The actors playing the leading roles were chosen from nearly 7,000 candidates that came to the castings. Marian Prokop was the director of photography, Antoni Komasa-Łazarkiewicz composed the score, and Dorota Roqueplo was responsible for the costumes. In order to reconstruct Poland’s capital as it was during World War II, the filmmakers used CGI. The special effects were handled by Richard Bain – a British artist who has collaborated with the greatest stars, including Christopher Nolan and Peter Jackson. The film was shot within 63 days – which is also how long the Warsaw Uprising lasted.
Critic Barbara Hollender wrote for Rzeczpospolita daily:
Komasa reconstructed the insurgent Warsaw incredibly precisely. Everything in this film seems very accurate. At the same time, the director speaks a very modern language. The film contains numerous shocking scenes shot mercilessly. It depicts horror, but isn’t it the way war should be spoken of today?

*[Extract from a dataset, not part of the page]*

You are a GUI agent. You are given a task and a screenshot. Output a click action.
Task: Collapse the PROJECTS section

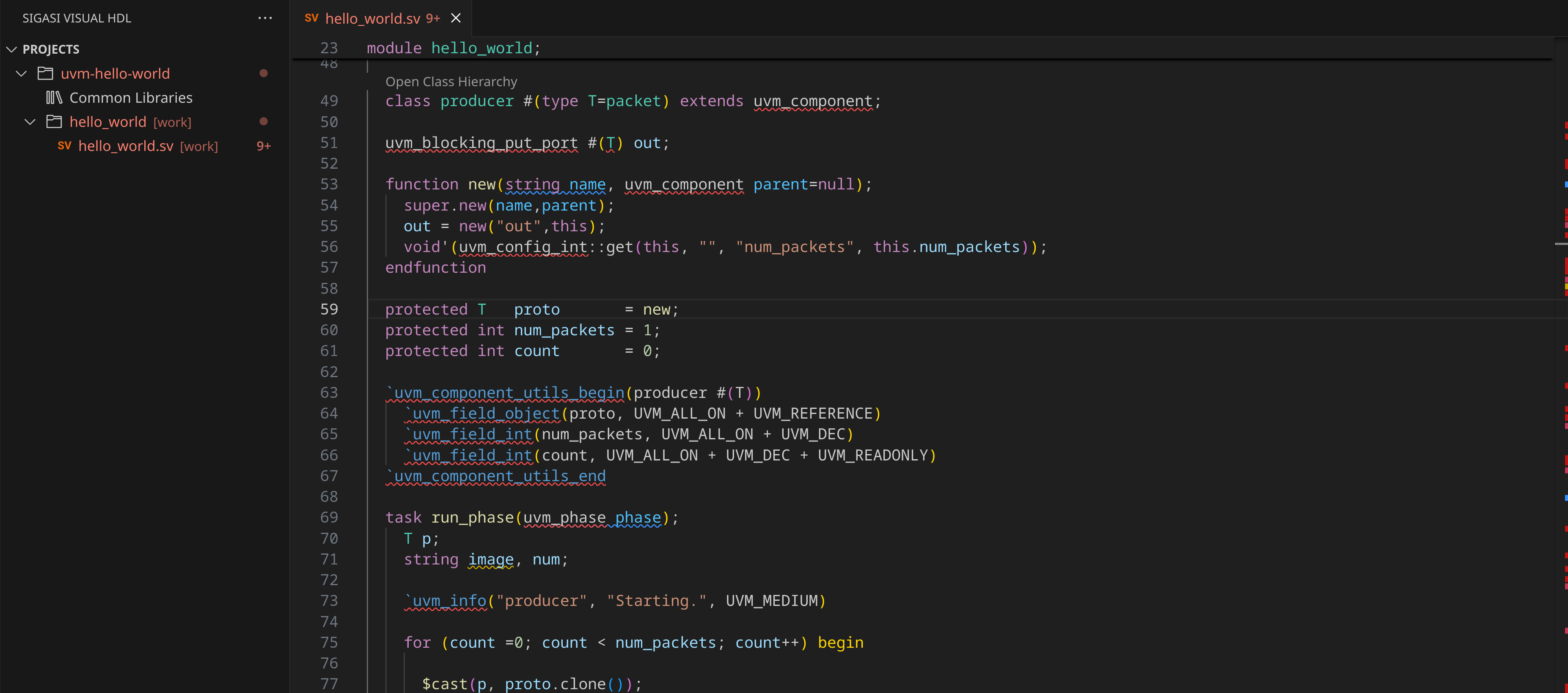(11, 49)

Other critics have accused the film of excessive depiction of the horrors of war and the instrumentalisation of tragedy. Tadeusz Sobolewski wrote for Gazeta Wyborcza:
Let’s make a hugely spectacular flick and this way win a film about a lost uprising – this is how I more or less read Komasa’s intentions.

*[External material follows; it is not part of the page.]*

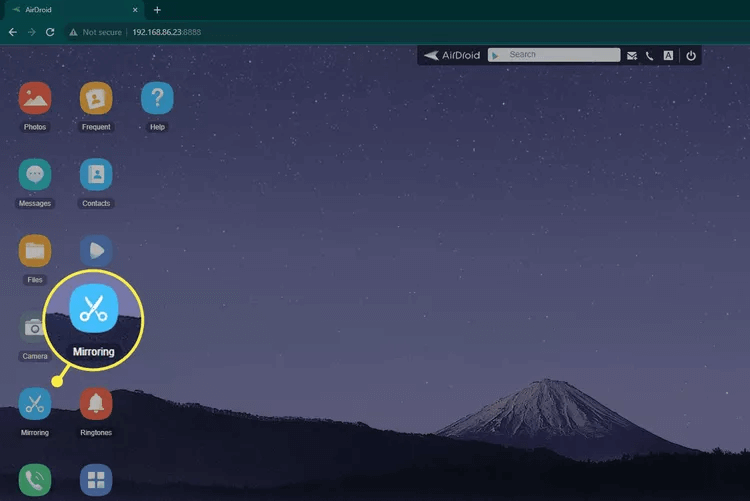Open the Frequent contacts icon

pyautogui.click(x=96, y=99)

The critic Jakub Socha writing for Dwutygodnik was also critical of Warsaw 44:
Komasa shocks the viewer numerous times, but he does it mechanically, just for the sake of it. Some Grand Guignol here, some sentiments there. What we get a pouring rain of human body parts torn apart, faces crushed with bullets, bodies bouncing against the walls like puppets, death in all its forms… And then, right after we see smooth insurgents, love scenes shot in slow motion, naked lovers against flames and bullets. The film is trashy and excessively violent. It is also worth mentioning that all the Germans which appear in the film are basically depicted as psychopaths.
However, these critiques did not influence the box office too much. Over 1.7 million people saw the film in cinemas, making Warsaw 44 the second most popular film in Polish theatres (only Gods by Łukasz Palkowski had a better audience share with 2.1 million viewers).

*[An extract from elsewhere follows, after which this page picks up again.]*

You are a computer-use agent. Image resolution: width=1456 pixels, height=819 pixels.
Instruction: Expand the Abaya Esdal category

This commercial success did not turn into too many awards at the 39th edition of Gdynia Film Festival, though. It won just three prizes: Vit Komrzy was awarded for special effects, Bartosz Putkiewicz got the prize for best sound, and Zofia Wichłacz, only 18 years old at the time, got the award for the best leading female role.
Komasa has also completed another project about the uprising. The young filmmaker was one of the originators of the documentary film Warsaw Uprising, commissioned by the Warsaw Rising Museum. It was composed of colourised and digitally restored newsreels recorded in August 1944. Complemented with dialogues that were written for the occasion, the film told the story of two brothers – cameramen who were filming the fights.
In 2014 Jan Komasa won a Paszport Polityki, an annual award presented by the weekly Polityka.